Estas previsiones reforzaron la necesidad funcional, para el bloque hasta entonces gobernante, de mantener instancias garantes de sus intereses en la etapa de transición, como lo son el COSENA, los senadores institucionales, la inamovilidad de los comandantes en jefe, etc. Vistos estos tres contextos se concluye que buena parte de las matrices rectoras – históricas, ideológicas y políticas – de la Constitución hoy no existen, o que, si algunas perviven parcialmente, están en franco proceso de desaparición.
- No existe ni bipolaridad ni guerra fría, por consiguiente, la noción de seguridad nacional, tal cual se concibió en el pasado, ha perdido toda racionalidad.
- Hoy no hay proyectos ni culturas políticas significativas equivalentes a las que otrora se encarnaron en alternativas transformadoras que interrogaban las esencialidades de las estructuras de propiedad y de la economía de mercado.

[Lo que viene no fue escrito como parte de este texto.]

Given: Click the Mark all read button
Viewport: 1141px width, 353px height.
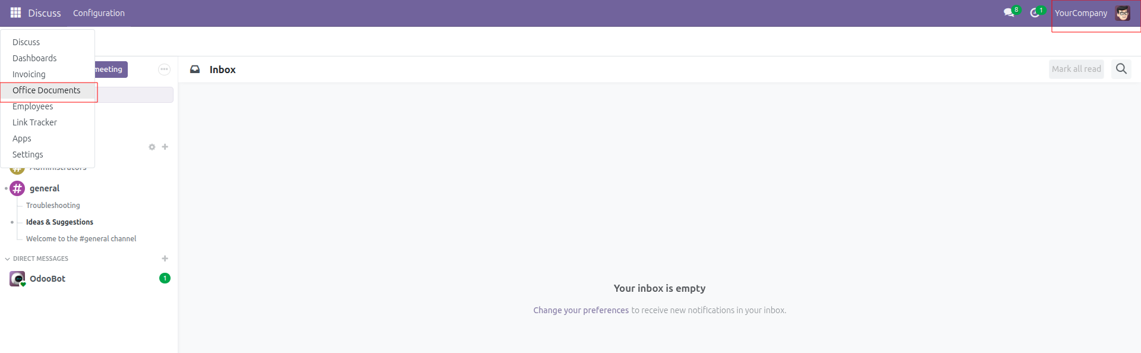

- La transición, al menos en sus aspectos más categóricos, a saber, en cuanto a instalación y operación de las instituciones, está virtualmente concluida.
Atendiendo a lo expuesto, cabe la siguiente afirmación: desde una perspectiva y proyección histórica las reformas puestas en juego son bastante menos trascendentes de lo que se supone y, por ende, los álgidos debates que las han acompañado son desproporcionados en cuanto a la dimensión intrínseca de tales reformas. Lo que en verdad está en discusión es – o debería ser – mucho menos polémico de lo que pareciera.
Se trata, en el fondo, de actualizar una Constitución que conserva áreas y cuerpos normativos que surgieron de situaciones y cosmovisiones radicalmente superadas y no de reformas que digan relación con un fuerte conflicto doctrinario y político.
El haberse situado en posición de viabilizar la alternancia en el gobierno, con las consecuencias que ello conlleva en cuanto a conductas, es lo que en verdad está emplazando a la derecha a concordar reformas constitucionales.
No puede ser fiable como alternativa gubernamental una cultura política que piensa la Constitución desde el prisma de la utilidad que ésta le presta para sobredimensionar su poder y a costa de sostener un sistema institucional que trastorna el ejercicio de la democracia e impide la reinstalación de confianzas.